Besides, Gangstagrass' harmonious mission shatters misconceptions about musical — and personal — differences.

"It is a lot of the same ideas, a lot of the same concepts, people coming from the same walks of life even though they're different geographically," R-SON said. "These are the sons and daughters of janitors and farmers and cats that are living on the edge for the most part. The artists in those realms are creating from that sort of mindset and building from an idea of 'this is what I have to express myself. Let me just do it.' Whether you're in the project hallways or on the porch somewhere, you're just expressing yourself and creating and expressing your stories. A lot of those stories are very similar, and what we've been doing is trying to get people to understand how many similarities exist in those stories. If the similarity exists in those, there's probably more similarities in your lives. On a bigger level, there are things we can talk about to try and take all of that and line it all up together and work together to make everybody's lives better."

Many dismissals of rap crossovers likely stem from such easy targets "Accidental Racist," a heavily-panned LL Cool J and Brad Paisley collaboration — even if less flimsy examples like Public Enemy's groundbreaking work with thrash metal masters Anthrax prove greater cultural and musical possibilities.

"Any popular genre or successful genre of American music that you can name out there started as a fusion of existing genres," Rench added. "Also, part of the inspiration [for Gangstagrass] is the history of American music being people just pulling from all these different threads of culture that have come here and started intermingling and blending together."

To reach more ears after the pandemic halted live music and build off the success of No. 1 bluegrass album No Time For Enemies (2020),  the group appeared in 2021 on America's Got Talent.

"If they're offering you the chance to go on national television, you might as well scoop up some new fans," Rench said. "We definitely screened them a lot first because we wanted to make sure that we were going to be presented the way we wanted to be presented, with the chance to be ourselves and put our message out there.
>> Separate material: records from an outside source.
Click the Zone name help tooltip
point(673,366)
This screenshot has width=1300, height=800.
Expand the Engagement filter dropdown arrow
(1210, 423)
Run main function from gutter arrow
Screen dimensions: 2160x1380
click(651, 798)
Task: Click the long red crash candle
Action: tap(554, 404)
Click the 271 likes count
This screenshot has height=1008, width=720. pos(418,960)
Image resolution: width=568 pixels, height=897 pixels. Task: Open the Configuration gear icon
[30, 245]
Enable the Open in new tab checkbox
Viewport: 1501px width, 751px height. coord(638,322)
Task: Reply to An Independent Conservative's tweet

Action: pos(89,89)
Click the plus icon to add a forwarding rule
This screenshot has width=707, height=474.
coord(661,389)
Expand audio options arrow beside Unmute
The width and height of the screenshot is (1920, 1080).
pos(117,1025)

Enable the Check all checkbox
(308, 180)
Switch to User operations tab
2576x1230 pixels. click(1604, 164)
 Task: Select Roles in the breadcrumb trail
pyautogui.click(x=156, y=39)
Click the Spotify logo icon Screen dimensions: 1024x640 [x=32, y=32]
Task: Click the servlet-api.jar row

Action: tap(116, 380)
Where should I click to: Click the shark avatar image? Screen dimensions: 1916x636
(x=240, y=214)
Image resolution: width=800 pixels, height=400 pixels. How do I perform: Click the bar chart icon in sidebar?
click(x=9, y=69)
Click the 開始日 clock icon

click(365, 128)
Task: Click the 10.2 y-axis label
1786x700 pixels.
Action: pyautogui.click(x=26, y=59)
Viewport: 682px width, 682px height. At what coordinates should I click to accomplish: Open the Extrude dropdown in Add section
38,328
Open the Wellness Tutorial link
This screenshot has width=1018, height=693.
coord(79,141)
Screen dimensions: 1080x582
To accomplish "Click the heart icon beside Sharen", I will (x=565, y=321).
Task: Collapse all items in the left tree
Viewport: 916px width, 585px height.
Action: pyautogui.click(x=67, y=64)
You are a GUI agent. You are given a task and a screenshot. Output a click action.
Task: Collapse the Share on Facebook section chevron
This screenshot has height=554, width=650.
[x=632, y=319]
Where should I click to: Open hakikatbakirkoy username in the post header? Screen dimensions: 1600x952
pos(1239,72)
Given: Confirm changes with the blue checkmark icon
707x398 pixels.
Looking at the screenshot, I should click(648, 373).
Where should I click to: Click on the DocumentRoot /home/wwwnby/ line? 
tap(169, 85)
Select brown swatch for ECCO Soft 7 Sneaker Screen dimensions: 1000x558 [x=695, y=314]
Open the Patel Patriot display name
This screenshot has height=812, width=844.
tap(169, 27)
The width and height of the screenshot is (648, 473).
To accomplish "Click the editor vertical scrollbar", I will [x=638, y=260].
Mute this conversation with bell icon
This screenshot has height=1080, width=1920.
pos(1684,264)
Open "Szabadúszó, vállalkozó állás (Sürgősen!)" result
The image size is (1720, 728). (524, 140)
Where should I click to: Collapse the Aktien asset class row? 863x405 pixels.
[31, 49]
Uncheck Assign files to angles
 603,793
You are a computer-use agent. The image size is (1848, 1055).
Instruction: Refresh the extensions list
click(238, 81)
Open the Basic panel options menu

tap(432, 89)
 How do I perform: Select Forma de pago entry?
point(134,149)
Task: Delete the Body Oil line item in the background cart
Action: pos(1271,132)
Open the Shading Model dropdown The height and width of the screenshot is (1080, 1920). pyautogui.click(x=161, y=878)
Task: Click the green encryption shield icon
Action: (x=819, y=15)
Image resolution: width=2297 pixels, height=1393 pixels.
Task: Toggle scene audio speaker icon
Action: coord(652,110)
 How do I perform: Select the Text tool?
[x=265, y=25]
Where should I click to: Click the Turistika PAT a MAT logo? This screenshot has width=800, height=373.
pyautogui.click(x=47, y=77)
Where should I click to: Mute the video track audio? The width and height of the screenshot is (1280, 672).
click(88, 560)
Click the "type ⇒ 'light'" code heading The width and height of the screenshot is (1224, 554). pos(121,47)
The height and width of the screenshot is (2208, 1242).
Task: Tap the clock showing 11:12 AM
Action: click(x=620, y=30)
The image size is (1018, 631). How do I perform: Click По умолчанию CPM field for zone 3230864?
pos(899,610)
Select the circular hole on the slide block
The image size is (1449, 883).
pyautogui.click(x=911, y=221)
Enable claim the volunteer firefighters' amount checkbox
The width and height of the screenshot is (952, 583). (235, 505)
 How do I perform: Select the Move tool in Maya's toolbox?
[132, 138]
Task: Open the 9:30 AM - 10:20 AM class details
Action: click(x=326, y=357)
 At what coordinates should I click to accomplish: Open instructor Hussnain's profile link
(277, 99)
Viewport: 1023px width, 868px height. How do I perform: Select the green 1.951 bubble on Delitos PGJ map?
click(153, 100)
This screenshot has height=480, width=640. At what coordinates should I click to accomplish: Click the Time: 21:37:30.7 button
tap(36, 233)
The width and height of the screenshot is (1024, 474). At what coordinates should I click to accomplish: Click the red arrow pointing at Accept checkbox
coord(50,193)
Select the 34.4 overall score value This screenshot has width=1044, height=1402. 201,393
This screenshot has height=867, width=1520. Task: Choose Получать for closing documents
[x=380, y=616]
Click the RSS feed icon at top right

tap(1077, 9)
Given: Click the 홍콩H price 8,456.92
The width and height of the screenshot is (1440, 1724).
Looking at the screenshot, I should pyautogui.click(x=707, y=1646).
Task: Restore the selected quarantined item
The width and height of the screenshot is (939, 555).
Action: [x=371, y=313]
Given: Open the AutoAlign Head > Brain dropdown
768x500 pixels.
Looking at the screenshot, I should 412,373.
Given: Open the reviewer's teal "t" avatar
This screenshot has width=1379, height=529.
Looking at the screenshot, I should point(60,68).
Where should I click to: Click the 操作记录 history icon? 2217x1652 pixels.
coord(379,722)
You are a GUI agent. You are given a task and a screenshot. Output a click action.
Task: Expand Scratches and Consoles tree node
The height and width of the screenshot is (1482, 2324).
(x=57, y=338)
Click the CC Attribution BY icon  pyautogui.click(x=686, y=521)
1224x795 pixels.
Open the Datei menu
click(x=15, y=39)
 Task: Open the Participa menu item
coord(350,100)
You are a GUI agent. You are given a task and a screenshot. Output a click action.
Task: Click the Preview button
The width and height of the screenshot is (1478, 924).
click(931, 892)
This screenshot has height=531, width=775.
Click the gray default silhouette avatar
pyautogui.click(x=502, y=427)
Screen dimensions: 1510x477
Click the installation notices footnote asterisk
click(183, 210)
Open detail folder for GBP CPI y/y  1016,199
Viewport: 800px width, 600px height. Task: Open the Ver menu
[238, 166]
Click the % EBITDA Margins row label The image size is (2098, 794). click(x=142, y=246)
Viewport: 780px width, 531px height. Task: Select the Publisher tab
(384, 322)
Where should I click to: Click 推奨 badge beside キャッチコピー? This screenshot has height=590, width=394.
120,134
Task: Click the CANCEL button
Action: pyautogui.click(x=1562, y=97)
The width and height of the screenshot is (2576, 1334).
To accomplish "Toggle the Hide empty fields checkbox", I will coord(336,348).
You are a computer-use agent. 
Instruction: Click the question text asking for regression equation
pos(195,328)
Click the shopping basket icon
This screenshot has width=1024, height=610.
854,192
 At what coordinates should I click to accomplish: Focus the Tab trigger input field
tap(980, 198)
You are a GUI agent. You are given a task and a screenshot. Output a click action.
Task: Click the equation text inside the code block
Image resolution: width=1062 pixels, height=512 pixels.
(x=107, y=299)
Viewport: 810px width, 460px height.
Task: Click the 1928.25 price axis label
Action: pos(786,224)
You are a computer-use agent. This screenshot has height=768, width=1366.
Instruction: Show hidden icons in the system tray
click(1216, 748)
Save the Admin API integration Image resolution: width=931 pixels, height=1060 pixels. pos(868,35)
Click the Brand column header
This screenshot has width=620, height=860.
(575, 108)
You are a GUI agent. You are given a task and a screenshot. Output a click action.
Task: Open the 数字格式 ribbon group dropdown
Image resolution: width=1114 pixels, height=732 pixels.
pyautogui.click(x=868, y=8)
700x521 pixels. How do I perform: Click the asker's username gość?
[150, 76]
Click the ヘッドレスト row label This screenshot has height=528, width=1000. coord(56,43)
They definitely bought in on letting us be ourselves."

Rench and R-SON both gushed about meeting Terry Crews, who'd defined a four buzzer audition performance of "Bound to Ride" as "Hee Haw hip-hop" — a label as apropos as the title of the group's 2012 album, Rappalachia.

Since returning to the touring circuit, the band's must-see live experience has remained its easiest selling point, with Rench quipping that many new fans "came to see a train wreck and left buying all of our CDs."

Cynics continually become instant converts, whether they were America's Got Talent viewers in 2021 or passers-by at festivals since then, for two reasons: the positive message of the band and the legitimacy of its elite hip-hop MCs and precise bluegrass pickers.

"These are really talented bluegrass musicians, and Rench is a fantastic hip-hop producer," R-SON said. "Myself and Dolio are both 100 percent hip-hop MCs. This is hip-hop life for us. It can't be anything less than dope because the people that are doing it really love the cultures involved and do the music in them very well."